European Heart Journal has published an important review paper that highlights the potential of vitamin K2 supplementation for calcific aortic valve stenosis (CAVS), a common cardiovascular condition in the ageing population for which no medical therapy currently exists
According to researchers, once symptomatic severe CAVS has developed, the prognosis without intervention is dismal.
Currently the only treatment for (symptomatic) severe CAVS is surgical or trans-catheter aortic valve replacement (AVR), to which not all patients are suited.
Although multiple trials have attempted to repurpose commonly used pharmacological interventions to slow CAVS progression, pharmacological interventions have thus far failed to alter the course of CAVS.
The review paper notes that studies have demonstrated that statins, widely used for lipid lowering in atherosclerosis and inflammation, have no effect on CAVS progression or clinical outcomes, and might actually exacerbate the condition.
However, the researchers noted promise with vitamin K2, specifically the long-chain menaquinones (MK7), as they are transported efficiently beyond the liver.
“Vitamin K supplementation is an attractive option to replenish vascular vitamin K stores to ensure optimal calcification inhibition,” the researchers wrote.

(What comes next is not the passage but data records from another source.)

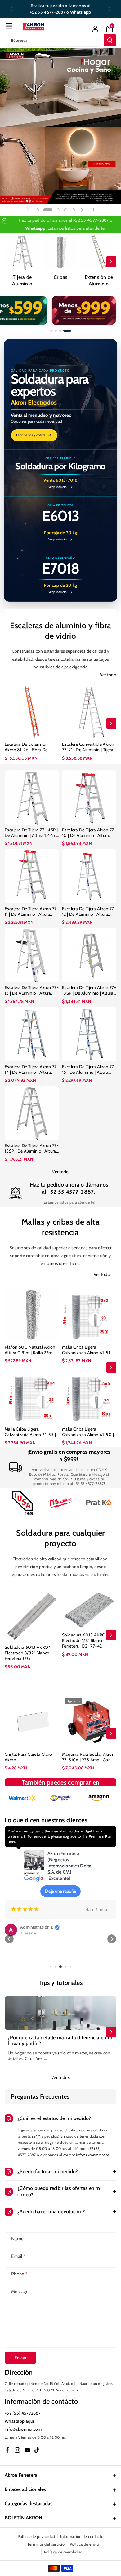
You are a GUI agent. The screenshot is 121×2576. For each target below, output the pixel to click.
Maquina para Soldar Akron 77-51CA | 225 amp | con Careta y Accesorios (88, 1757)
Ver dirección (67, 2390)
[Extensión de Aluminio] (98, 252)
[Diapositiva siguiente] (109, 9)
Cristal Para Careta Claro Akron (28, 1757)
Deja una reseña (60, 1891)
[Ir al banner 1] (51, 331)
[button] (9, 26)
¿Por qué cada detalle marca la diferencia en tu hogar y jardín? (60, 2040)
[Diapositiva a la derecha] (111, 261)
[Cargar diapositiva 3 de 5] (55, 210)
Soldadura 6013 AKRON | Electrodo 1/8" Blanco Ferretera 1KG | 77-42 (86, 1640)
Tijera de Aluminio (22, 280)
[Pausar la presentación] (92, 210)
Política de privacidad (36, 2536)
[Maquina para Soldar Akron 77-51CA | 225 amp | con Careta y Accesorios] (89, 1722)
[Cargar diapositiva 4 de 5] (65, 210)
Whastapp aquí (19, 2421)
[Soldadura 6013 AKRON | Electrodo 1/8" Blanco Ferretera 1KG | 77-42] (89, 1610)
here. (12, 1841)
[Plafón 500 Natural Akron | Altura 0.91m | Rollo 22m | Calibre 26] (32, 1315)
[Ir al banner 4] (67, 331)
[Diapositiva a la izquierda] (10, 261)
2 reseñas (28, 1932)
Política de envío (84, 2544)
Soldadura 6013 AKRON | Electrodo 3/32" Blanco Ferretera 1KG (29, 1652)
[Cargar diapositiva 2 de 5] (44, 210)
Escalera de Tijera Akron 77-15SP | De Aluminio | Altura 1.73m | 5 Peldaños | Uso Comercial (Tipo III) (32, 1148)
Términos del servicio (46, 2544)
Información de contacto (81, 2536)
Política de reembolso (63, 2551)
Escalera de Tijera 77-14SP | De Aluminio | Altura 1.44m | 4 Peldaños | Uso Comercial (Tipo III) (31, 832)
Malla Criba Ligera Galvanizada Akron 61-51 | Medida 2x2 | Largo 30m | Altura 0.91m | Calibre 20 (87, 1349)
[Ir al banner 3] (60, 331)
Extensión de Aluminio (99, 280)
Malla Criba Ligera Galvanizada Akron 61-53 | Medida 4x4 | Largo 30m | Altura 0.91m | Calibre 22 (30, 1431)
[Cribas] (60, 252)
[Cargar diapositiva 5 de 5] (73, 210)
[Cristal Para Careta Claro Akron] (32, 1722)
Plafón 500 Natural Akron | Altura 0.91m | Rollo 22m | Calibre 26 (31, 1349)
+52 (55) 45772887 (23, 2413)
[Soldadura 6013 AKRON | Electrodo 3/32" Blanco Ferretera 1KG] (32, 1616)
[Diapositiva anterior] (11, 9)
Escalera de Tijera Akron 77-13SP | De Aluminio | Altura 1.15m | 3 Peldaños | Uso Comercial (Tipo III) (89, 990)
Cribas (60, 277)
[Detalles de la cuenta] (95, 29)
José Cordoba (33, 1927)
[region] (60, 311)
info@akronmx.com (92, 2154)
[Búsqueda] (110, 40)
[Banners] (22, 1798)
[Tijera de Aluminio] (22, 252)
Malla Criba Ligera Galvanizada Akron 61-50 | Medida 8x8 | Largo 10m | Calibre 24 (88, 1431)
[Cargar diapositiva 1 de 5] (37, 210)
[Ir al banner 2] (56, 331)
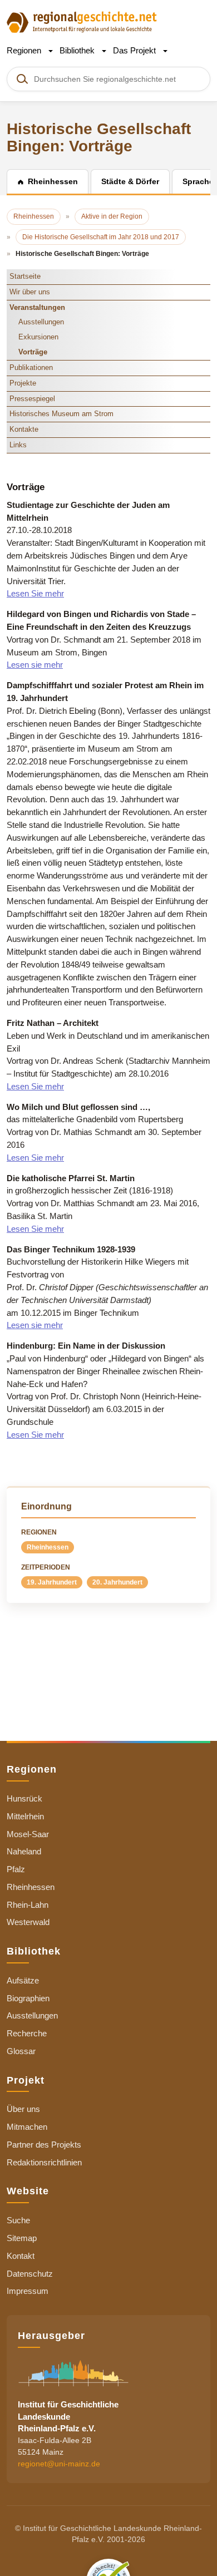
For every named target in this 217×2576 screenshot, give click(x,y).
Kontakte (23, 429)
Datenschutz (30, 2273)
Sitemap (22, 2238)
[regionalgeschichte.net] (82, 21)
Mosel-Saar (28, 1834)
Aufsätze (23, 1980)
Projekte (22, 383)
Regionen (25, 50)
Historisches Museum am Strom (61, 413)
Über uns (23, 2109)
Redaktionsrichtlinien (44, 2162)
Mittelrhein (25, 1816)
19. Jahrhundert (52, 1582)
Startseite (25, 276)
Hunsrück (24, 1798)
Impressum (27, 2291)
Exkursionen (38, 337)
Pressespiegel (32, 398)
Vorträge (32, 352)
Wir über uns (29, 292)
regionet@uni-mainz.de (59, 2463)
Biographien (28, 1998)
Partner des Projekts (44, 2144)
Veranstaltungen (37, 307)
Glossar (21, 2051)
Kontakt (20, 2256)
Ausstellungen (41, 322)
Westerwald (28, 1922)
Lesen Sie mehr (35, 593)
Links (18, 445)
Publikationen (31, 367)
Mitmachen (27, 2126)
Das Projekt (135, 50)
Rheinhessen (47, 1547)
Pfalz (16, 1869)
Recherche (27, 2033)
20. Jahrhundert (117, 1582)
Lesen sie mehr (35, 664)
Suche (18, 2220)
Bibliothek (78, 50)
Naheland (24, 1851)
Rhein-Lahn (27, 1904)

“This review is so very significant,“ says Dr Hogne Vik, Chief Medical Officer with NattoPharma ASA, world leaders in Vitamin K2 research and development.

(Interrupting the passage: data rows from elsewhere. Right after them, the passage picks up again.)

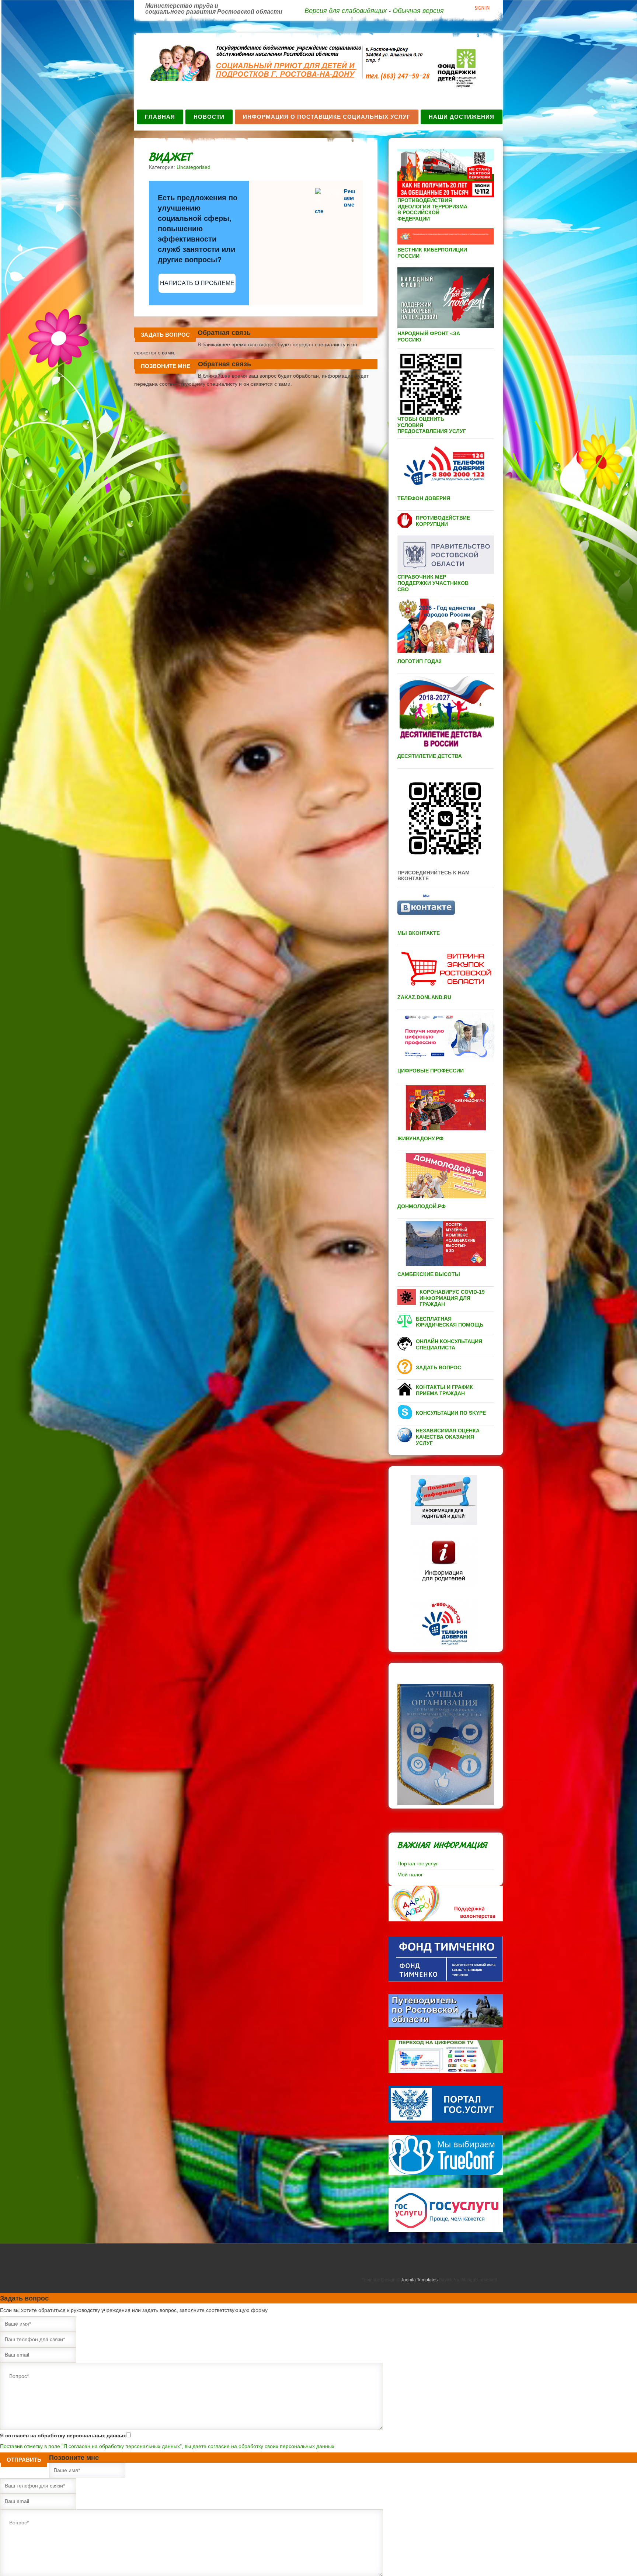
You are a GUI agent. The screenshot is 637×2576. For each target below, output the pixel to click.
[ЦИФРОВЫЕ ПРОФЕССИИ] (430, 1077)
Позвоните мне (165, 366)
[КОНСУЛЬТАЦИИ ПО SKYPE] (451, 1419)
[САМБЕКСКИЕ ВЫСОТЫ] (428, 1281)
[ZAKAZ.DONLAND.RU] (424, 1004)
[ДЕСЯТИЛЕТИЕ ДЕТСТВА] (429, 763)
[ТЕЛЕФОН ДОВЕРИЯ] (423, 505)
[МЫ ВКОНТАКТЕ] (418, 940)
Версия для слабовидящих (345, 10)
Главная (160, 117)
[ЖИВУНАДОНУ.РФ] (420, 1145)
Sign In (482, 8)
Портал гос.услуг (417, 1863)
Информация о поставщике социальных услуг (326, 117)
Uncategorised (193, 167)
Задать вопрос (165, 335)
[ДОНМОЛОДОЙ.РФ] (421, 1213)
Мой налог (410, 1875)
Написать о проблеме (197, 283)
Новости (209, 117)
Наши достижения (461, 117)
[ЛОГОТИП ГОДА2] (419, 667)
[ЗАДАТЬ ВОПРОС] (438, 1374)
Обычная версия (418, 10)
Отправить (24, 2460)
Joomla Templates (419, 2279)
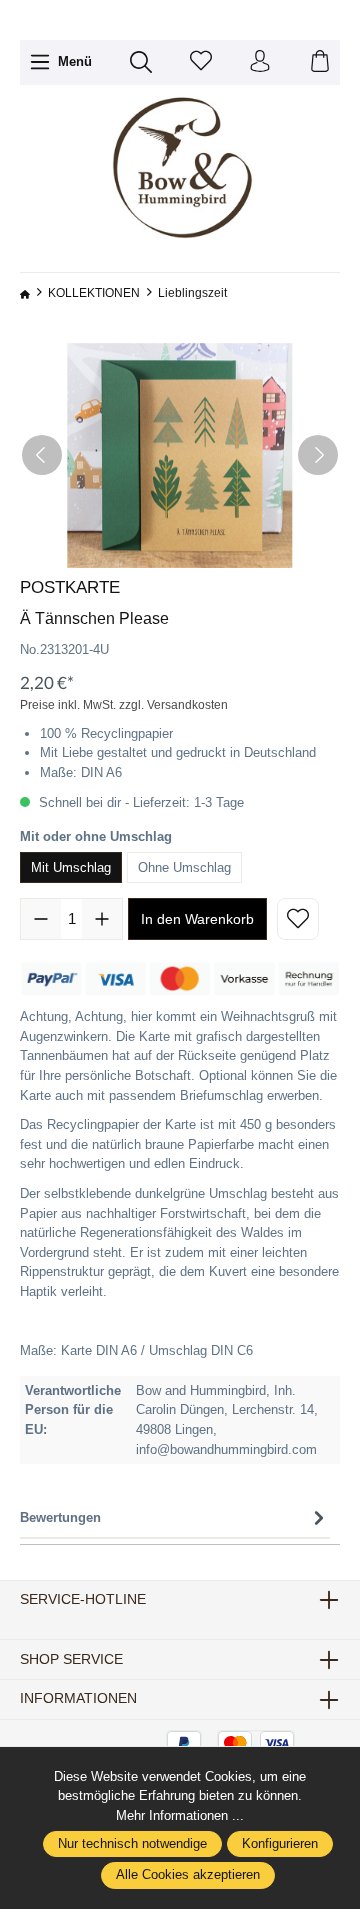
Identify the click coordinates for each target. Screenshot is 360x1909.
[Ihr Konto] (260, 62)
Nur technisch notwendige (132, 1844)
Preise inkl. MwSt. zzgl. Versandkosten (124, 705)
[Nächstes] (318, 455)
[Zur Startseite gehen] (180, 168)
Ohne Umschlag (184, 867)
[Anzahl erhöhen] (102, 919)
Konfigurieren (280, 1844)
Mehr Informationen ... (180, 1815)
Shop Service (71, 1660)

“Recognising that medical therapies are proving ineffective, researchers are shining a light on efficacious supplemental alternatives, which leads them to the clinical research that NattoPharma has spearheaded."
"Specifically, our 3-year cardiovascular study in healthy postmenopausal women taking just 180 µg daily of vitamin K2 as MK-7 (as MenaQ7), which demonstrated a cessation and even regression in arterial stiffness."“The relevance of our 3-year study has resulted in several studies by the medical community for patients with existing coronary artery calcification, aortic valve calcification and peripheral artery calcification,” adds Dr Vik.
The review paper concluded: The pathophysiological mechanisms involved in CAVS initiation and progression are being rapidly elucidated and include inflammation, fibrosis and calcification.
With this advancing knowledge, we have identified novel therapeutic targets such as vitamin K and new imaging techniques that can be used to test the efficacy of novel agents and further inform our pathophysiological understanding.